- Exercise: Make an exact copy of every entry.

Data extracted from a collection:
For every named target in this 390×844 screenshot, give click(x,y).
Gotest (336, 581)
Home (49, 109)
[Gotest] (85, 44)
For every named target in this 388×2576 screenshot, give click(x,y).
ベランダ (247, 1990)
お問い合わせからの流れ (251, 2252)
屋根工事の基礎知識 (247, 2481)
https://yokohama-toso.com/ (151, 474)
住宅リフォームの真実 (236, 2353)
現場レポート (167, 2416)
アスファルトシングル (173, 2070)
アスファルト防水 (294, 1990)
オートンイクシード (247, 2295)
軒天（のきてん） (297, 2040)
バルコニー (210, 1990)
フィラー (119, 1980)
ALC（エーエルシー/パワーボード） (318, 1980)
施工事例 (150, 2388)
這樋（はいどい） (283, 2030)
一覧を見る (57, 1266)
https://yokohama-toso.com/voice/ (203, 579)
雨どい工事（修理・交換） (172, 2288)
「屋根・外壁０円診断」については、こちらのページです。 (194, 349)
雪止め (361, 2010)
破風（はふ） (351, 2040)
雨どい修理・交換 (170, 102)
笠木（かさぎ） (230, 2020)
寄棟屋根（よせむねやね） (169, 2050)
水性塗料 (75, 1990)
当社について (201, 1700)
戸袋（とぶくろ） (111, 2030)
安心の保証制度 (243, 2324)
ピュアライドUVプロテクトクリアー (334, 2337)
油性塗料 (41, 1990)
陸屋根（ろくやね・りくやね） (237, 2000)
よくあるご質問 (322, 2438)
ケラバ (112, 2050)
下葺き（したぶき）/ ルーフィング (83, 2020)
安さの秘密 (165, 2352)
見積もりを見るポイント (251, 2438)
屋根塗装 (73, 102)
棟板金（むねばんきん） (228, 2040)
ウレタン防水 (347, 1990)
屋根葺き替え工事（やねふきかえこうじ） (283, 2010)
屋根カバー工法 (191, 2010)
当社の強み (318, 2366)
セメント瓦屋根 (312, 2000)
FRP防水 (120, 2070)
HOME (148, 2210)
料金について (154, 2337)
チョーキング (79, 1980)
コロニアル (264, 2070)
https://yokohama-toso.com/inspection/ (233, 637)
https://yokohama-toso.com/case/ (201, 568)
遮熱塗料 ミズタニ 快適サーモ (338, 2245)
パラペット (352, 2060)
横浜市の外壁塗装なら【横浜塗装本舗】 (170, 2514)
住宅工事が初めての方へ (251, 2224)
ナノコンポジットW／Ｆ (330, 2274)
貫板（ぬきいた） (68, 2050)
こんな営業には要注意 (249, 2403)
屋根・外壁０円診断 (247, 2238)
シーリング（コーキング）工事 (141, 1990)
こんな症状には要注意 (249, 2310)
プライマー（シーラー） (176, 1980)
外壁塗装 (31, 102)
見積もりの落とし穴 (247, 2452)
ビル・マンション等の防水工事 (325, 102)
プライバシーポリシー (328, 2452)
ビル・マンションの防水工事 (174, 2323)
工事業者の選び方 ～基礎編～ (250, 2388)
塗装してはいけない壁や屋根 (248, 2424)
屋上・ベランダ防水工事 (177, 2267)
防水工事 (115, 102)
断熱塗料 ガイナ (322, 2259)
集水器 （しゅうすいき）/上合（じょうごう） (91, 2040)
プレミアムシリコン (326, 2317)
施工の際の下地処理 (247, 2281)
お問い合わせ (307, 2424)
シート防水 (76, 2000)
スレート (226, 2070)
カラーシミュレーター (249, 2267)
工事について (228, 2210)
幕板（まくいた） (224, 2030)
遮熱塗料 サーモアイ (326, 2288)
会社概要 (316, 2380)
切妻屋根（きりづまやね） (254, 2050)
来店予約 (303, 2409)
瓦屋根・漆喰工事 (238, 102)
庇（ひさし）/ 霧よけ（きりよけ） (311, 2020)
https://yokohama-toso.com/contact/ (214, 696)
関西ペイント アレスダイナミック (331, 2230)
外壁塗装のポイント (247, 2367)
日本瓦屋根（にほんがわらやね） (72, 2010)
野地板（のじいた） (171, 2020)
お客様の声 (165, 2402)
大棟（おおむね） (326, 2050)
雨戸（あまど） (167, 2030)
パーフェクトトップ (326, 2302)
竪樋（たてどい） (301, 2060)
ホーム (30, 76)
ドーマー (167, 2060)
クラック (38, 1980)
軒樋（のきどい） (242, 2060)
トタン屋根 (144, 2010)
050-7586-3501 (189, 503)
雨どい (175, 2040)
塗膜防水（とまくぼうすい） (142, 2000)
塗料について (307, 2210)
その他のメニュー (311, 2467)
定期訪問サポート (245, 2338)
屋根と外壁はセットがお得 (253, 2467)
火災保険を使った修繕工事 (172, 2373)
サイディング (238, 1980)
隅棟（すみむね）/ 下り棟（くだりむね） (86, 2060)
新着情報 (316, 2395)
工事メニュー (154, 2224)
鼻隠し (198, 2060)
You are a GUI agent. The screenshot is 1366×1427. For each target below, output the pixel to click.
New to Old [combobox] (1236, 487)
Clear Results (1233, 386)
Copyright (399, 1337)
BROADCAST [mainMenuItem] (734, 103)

- Answer below:
For every named target in this 390×844 screenshot, give click(x,y).
Gotest (336, 581)
Home (49, 109)
[Gotest] (85, 44)
For every named target in this 388×2576 screenshot, give click(x,y).
ベランダ (247, 1990)
お問い合わせからの流れ (251, 2252)
屋根工事の基礎知識 (247, 2481)
https://yokohama-toso.com/ (151, 474)
住宅リフォームの真実 (236, 2353)
現場レポート (167, 2416)
アスファルトシングル (173, 2070)
アスファルト防水 (294, 1990)
オートンイクシード (247, 2295)
軒天（のきてん） (297, 2040)
バルコニー (210, 1990)
フィラー (119, 1980)
ALC（エーエルシー/パワーボード） (318, 1980)
施工事例 (150, 2388)
這樋（はいどい） (283, 2030)
一覧を見る (57, 1266)
https://yokohama-toso.com/voice/ (203, 579)
雨どい工事（修理・交換） (172, 2288)
「屋根・外壁０円診断」については、こちらのページです。 (194, 349)
雪止め (361, 2010)
破風（はふ） (351, 2040)
雨どい修理・交換 (170, 102)
笠木（かさぎ） (230, 2020)
寄棟屋根（よせむねやね） (169, 2050)
水性塗料 (75, 1990)
当社について (201, 1700)
戸袋（とぶくろ） (111, 2030)
安心の保証制度 (243, 2324)
ピュアライドUVプロテクトクリアー (334, 2337)
油性塗料 (41, 1990)
陸屋根（ろくやね・りくやね） (237, 2000)
よくあるご質問 (322, 2438)
ケラバ (112, 2050)
下葺き（したぶき）/ ルーフィング (83, 2020)
安さの秘密 (165, 2352)
見積もりを見るポイント (251, 2438)
屋根塗装 (73, 102)
棟板金（むねばんきん） (228, 2040)
ウレタン防水 (347, 1990)
屋根葺き替え工事（やねふきかえこうじ） (283, 2010)
屋根カバー工法 (191, 2010)
当社の強み (318, 2366)
セメント瓦屋根 (312, 2000)
FRP防水 (120, 2070)
HOME (148, 2210)
料金について (154, 2337)
チョーキング (79, 1980)
コロニアル (264, 2070)
https://yokohama-toso.com/inspection/ (233, 637)
https://yokohama-toso.com/case/ (201, 568)
遮熱塗料 ミズタニ 快適サーモ (338, 2245)
パラペット (352, 2060)
横浜市の外壁塗装なら【横浜塗装本舗】 (170, 2514)
住宅工事が初めての方へ (251, 2224)
ナノコンポジットW／Ｆ (330, 2274)
貫板（ぬきいた） (68, 2050)
こんな営業には要注意 (249, 2403)
屋根・外壁０円診断 (247, 2238)
シーリング（コーキング）工事 (141, 1990)
こんな症状には要注意 (249, 2310)
プライマー（シーラー） (176, 1980)
外壁塗装 (31, 102)
見積もりの落とし穴 (247, 2452)
ビル・マンション等の防水工事 (325, 102)
プライバシーポリシー (328, 2452)
ビル・マンションの防水工事 (174, 2323)
工事業者の選び方 ～基礎編～ (250, 2388)
塗装してはいけない壁や屋根 (248, 2424)
屋上・ベランダ防水工事 (177, 2267)
防水工事 (115, 102)
断熱塗料 ガイナ (322, 2259)
集水器 （しゅうすいき）/上合（じょうごう） (91, 2040)
プレミアムシリコン (326, 2317)
施工の際の下地処理 (247, 2281)
お問い合わせ (307, 2424)
シート防水 (76, 2000)
スレート (226, 2070)
カラーシミュレーター (249, 2267)
工事について (228, 2210)
幕板（まくいた） (224, 2030)
遮熱塗料 サーモアイ (326, 2288)
会社概要 (316, 2380)
切妻屋根（きりづまやね） (254, 2050)
来店予約 (303, 2409)
瓦屋根・漆喰工事 (238, 102)
庇（ひさし）/ 霧よけ（きりよけ） (311, 2020)
https://yokohama-toso.com/contact/ (214, 696)
関西ペイント アレスダイナミック (331, 2230)
外壁塗装のポイント (247, 2367)
日本瓦屋根（にほんがわらやね） (72, 2010)
野地板（のじいた） (171, 2020)
お客様の声 (165, 2402)
大棟（おおむね） (326, 2050)
雨戸（あまど） (167, 2030)
パーフェクトトップ (326, 2302)
竪樋（たてどい） (301, 2060)
ホーム (30, 76)
ドーマー (167, 2060)
クラック (38, 1980)
軒樋（のきどい） (242, 2060)
トタン屋根 (144, 2010)
050-7586-3501 (189, 503)
雨どい (175, 2040)
塗膜防水（とまくぼうすい） (142, 2000)
塗料について (307, 2210)
その他のメニュー (311, 2467)
定期訪問サポート (245, 2338)
屋根と外壁はセットがお得 (253, 2467)
火災保険を使った修繕工事 (172, 2373)
サイディング (238, 1980)
隅棟（すみむね）/ 下り棟（くだりむね） (86, 2060)
新着情報 (316, 2395)
工事メニュー (154, 2224)
鼻隠し (198, 2060)
You are a GUI agent. The screenshot is 1366×1427. For each target below, output the pixel to click.
New to Old [combobox] (1236, 487)
Clear Results (1233, 386)
Copyright (399, 1337)
BROADCAST [mainMenuItem] (734, 103)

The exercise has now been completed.